Fourteen years ago, the Canadian judiciary had established that any patent where a result is predicted has to include the data and the theory. “No other country has the requirement,” says Cameron. “We’re an outlier in the rest of the world, and now even the court has recognized that they may have gone too far.”

The AstraZeneca Canada Inc. case involved the patent for the acid reflux drug sold by AstraZeneca under the brand-name Nexium. Justice Rennie held that the requirement for “proper disclosure” of data and theory in the patent applies only to the sound prediction of the utility of new uses, on the basis that utility is the only thing being offered in exchange for a patent monopoly in those cases.
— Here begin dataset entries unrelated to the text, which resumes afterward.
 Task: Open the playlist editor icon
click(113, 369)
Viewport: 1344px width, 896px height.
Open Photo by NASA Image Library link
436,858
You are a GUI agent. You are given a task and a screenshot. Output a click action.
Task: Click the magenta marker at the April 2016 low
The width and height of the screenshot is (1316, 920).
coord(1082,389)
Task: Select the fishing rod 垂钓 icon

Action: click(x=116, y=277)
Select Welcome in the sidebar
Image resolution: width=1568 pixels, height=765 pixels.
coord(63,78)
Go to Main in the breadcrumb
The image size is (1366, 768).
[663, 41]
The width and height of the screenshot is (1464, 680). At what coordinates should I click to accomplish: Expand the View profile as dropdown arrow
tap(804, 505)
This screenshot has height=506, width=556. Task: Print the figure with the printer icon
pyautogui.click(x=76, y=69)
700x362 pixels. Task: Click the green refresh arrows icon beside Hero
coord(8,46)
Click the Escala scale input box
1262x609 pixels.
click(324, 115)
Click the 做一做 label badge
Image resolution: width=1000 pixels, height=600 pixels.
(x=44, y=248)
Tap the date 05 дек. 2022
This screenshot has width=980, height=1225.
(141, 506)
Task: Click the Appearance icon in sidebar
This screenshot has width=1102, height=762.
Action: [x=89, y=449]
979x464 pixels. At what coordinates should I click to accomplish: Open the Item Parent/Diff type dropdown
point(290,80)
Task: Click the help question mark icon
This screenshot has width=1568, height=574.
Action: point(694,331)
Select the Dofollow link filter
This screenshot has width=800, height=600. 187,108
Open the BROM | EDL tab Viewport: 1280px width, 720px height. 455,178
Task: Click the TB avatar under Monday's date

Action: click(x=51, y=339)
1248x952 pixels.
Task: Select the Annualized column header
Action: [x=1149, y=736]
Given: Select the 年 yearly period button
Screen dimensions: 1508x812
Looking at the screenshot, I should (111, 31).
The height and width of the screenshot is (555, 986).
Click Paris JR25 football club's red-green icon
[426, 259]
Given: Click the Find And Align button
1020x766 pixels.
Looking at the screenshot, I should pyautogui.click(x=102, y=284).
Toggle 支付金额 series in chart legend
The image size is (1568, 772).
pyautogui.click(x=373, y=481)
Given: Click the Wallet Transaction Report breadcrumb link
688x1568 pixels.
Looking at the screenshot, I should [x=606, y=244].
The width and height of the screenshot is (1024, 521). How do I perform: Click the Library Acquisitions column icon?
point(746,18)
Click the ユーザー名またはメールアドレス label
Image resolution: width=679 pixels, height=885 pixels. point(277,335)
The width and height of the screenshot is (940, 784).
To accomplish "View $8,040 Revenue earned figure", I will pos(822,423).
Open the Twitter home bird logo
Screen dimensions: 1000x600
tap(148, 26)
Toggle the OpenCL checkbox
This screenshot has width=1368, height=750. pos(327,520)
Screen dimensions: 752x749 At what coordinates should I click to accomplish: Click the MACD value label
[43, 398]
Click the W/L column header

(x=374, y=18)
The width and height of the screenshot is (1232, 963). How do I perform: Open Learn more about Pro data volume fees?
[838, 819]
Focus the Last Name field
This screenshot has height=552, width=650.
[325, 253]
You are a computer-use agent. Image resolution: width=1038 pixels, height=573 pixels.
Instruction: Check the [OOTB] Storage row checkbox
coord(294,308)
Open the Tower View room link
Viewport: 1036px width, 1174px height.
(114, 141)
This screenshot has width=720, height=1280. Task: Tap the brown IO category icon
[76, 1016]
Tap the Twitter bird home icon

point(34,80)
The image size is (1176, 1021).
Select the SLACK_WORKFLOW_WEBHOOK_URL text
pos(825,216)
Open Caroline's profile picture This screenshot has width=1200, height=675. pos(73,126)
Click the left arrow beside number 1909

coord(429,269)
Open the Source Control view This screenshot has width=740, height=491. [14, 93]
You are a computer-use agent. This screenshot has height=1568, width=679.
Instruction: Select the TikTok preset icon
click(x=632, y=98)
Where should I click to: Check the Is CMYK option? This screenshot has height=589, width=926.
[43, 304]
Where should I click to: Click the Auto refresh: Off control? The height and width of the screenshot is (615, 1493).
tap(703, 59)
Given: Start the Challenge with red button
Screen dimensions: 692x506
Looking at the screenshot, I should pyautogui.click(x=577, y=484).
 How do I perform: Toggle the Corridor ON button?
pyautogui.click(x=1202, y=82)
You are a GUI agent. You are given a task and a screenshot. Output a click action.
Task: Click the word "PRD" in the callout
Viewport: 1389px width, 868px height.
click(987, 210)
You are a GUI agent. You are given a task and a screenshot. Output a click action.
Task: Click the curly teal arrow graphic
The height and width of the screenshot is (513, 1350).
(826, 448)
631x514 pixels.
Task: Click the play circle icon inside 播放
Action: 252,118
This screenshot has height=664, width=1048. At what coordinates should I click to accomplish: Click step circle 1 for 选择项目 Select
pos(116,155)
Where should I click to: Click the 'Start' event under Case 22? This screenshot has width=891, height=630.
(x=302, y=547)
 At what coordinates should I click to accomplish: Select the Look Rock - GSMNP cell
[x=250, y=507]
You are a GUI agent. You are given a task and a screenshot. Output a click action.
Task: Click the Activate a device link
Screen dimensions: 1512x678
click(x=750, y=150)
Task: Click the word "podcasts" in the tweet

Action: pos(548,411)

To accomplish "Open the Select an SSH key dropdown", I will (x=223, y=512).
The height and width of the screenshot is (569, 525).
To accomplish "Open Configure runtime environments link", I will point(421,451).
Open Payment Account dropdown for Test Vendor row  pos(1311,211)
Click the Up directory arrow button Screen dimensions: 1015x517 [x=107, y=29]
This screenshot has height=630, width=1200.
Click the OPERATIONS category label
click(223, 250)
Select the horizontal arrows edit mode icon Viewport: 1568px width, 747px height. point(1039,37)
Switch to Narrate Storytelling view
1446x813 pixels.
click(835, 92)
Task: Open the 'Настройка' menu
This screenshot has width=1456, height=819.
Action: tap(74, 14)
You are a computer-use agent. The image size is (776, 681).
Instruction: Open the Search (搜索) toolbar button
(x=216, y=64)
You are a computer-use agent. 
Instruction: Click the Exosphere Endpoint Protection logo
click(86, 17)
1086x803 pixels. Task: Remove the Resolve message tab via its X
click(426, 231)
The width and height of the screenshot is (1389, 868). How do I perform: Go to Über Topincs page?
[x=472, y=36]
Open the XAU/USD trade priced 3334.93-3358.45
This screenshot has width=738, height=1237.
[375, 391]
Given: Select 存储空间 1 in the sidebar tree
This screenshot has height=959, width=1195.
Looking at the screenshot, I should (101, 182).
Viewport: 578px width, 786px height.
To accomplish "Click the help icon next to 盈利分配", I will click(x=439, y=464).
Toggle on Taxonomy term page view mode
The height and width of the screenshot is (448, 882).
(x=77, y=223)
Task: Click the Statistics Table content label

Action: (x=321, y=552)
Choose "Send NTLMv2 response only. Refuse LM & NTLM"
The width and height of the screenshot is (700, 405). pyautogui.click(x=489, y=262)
“For me,” says Cameron, “this is the first inkling of the court putting the brakes on the pendulum that had swung way out in one direction, and trying to recalibrate itself back to a more internationally accepted position without the need for legislation. They may be effectively saying, ‘Maybe we went too far in this increased disclosure requirement for every case predicting an invention and should just limit it to cases where it’s a new use of an old thing.”

Meanwhile, two 2013 rulings helped clarify the role of punitive damages in redressing IP infringements in Canada. In October, the Federal Court of Appeal (FCA), in Bell Helicopter Textron Canada Limitée v. Eurocopter SAS, affirmed a trial decision that invalidated most of the claims of a patent for failure to meet the promised utility. The FCA also affirmed the concept of punitive damages for willful patent infringement under Canadian law.

“It’s probably only the second decision to that effect in Canadian law,” says Robinson. “The judgment can be read as imposing on sophisticated companies an obligation not only to carry out a search of IP before launching a product, but also to document the results.” The amount of damages, both compensatory and punitive, remains to be determined.

In its December ruling in the copyright infringement case, Cinar Corporation v. Robinson, the Supreme Court of Canada confirmed the award of punitive damages, but adjusted the amount. The court held that punitive damages must be awarded with restraint and also that there must be proportionality — “a rational connection,” says Robinson, “between the amount awarded and the purposes of prevention, deterrence and denunciation.”

The rulings have clarified a significant issue within the IP community, especially on the patent side of the rights, says Robinson. “It’s one that I think we’re going to be seeing more of over the next year or two.”

Sheldon Gordon is a Toronto-based business writer.